APN posts wider first-half losses
APN News and Media, publisher of the New Zealand Herald, posted a wider first-half loss as it extends job cuts and writes down the value of its New Zealand publications by A$485 million (€409 million).
The net loss increased to A$319.4 million (€270 million) in the six months ended June from a loss of A$98.3 million a year earlier, Sydney-based APN News said in a filing today.
The shares fell to a record low. APN News, which also owns radio stations and newspapers in Australia, wrote down the titles as advertising shifts online and New Zealand's economic growth stalls.
The charges, which are larger than the company's market value of A$273 million, follow similar moves from rivals News Corp and Fairfax Media.

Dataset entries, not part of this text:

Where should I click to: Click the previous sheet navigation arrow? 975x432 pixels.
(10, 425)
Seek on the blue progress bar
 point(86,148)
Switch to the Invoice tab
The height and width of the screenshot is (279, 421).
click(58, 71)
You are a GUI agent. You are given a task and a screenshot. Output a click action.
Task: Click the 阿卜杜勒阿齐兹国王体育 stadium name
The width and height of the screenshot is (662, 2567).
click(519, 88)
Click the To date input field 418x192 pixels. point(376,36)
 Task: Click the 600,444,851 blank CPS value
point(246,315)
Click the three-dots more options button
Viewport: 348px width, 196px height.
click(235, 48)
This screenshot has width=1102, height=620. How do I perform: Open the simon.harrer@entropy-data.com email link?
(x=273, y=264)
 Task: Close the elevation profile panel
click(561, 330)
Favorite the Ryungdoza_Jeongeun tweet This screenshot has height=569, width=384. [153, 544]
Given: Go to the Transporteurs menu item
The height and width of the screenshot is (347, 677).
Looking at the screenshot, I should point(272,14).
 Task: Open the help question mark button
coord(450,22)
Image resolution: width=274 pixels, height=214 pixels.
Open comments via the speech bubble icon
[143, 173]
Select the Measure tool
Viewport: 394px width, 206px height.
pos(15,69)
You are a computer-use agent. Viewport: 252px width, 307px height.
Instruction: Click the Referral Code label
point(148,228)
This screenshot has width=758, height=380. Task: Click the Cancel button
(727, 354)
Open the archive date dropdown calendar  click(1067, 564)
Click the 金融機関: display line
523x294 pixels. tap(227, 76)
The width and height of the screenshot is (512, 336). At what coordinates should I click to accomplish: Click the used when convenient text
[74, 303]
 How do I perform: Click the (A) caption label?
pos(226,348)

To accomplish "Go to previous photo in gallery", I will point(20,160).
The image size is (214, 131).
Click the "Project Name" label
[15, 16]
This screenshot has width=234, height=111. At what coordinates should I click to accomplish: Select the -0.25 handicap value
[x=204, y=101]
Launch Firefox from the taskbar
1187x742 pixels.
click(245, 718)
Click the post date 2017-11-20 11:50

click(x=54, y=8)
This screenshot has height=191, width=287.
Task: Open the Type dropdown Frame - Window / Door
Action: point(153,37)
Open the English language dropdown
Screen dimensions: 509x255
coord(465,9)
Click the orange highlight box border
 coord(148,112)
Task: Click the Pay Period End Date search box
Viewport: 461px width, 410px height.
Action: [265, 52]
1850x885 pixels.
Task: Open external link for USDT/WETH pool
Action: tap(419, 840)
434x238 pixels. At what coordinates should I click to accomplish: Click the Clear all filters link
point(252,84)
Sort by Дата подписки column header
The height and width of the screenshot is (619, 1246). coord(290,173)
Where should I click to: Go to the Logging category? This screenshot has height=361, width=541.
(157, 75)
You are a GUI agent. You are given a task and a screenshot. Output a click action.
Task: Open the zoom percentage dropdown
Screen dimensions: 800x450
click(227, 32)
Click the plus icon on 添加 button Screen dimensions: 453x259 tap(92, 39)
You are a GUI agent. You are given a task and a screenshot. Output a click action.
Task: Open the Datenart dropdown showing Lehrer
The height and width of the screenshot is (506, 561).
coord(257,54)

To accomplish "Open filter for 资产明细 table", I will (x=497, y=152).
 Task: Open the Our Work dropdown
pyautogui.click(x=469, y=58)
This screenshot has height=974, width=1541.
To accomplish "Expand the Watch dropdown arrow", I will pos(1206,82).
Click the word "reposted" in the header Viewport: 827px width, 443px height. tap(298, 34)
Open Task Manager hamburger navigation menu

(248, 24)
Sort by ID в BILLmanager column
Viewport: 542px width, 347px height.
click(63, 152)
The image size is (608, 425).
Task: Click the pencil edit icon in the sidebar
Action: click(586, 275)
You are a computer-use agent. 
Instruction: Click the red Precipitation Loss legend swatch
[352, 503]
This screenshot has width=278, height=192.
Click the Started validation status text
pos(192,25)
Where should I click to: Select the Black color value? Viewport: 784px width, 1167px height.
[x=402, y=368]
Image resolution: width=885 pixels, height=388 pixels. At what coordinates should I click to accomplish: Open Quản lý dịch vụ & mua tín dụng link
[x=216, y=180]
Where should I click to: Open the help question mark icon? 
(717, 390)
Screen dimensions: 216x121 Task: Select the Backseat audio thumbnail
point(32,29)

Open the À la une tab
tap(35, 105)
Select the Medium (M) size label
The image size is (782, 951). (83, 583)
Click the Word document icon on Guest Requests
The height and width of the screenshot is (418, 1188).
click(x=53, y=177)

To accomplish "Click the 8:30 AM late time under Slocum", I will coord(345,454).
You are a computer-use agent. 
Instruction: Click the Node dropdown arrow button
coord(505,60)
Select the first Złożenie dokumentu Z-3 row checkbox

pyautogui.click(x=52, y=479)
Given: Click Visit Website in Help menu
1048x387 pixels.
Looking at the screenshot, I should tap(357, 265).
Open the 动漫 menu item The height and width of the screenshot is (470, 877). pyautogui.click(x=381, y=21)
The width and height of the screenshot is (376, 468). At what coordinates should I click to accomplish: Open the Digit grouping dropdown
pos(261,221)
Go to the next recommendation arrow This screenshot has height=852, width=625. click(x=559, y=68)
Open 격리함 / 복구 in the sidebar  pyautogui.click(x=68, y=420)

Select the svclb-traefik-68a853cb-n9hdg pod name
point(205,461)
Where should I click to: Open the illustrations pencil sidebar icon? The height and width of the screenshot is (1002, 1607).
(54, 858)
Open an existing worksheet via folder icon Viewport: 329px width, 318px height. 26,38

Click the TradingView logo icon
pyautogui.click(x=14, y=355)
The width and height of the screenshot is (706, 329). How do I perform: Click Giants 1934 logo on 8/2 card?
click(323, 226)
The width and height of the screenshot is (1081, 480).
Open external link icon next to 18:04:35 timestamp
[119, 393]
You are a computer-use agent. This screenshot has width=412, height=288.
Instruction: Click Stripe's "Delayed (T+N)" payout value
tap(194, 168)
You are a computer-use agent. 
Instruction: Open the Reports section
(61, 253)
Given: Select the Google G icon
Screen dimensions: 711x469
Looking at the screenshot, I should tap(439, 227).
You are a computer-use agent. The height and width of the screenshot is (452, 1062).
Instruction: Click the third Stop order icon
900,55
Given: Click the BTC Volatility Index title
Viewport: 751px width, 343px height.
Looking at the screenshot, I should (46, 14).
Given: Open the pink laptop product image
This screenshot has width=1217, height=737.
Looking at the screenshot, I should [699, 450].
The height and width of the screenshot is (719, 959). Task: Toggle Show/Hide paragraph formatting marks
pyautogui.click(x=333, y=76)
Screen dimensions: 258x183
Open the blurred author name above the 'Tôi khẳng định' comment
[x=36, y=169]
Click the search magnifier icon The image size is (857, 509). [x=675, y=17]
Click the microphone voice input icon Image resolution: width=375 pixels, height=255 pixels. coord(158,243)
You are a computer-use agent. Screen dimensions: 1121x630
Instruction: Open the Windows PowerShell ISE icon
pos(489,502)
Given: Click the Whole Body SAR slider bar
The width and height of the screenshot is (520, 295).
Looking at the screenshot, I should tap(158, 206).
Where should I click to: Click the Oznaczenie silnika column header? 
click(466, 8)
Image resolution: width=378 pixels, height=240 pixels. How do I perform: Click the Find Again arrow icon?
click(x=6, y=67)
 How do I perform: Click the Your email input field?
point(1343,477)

"It has been a tough first half for our publishing businesses, particularly in New Zealand," chief executive officer Brett Chenoweth said in a statement.
The company will convert the New Zealand Herald to a "compact" format from broadsheet next month and is cutting 100 jobs in 2012 after eliminating 400 in the past three years.
APN News shares fell 11 per cent to 42 Australian cents at the close of trade, the lowest since it began trading in 1992 and the biggest single-day decline in a year. The SandP/ASX 200 index rose 0.9 per cent.
The company is 30 per cent owned by Independent News and Media, according to data compiled by Bloomberg.
Advertising spending in Australia fell 7 per cent in July from a year earlier, according to media research company Standard Media Index, with newspaper spending down 30 per cent from a year earlier.
News Corp, the media company controlled by Rupert Murdoch, made writedowns of $2.8 billion this month, which were principally related to its newspapers in Australia.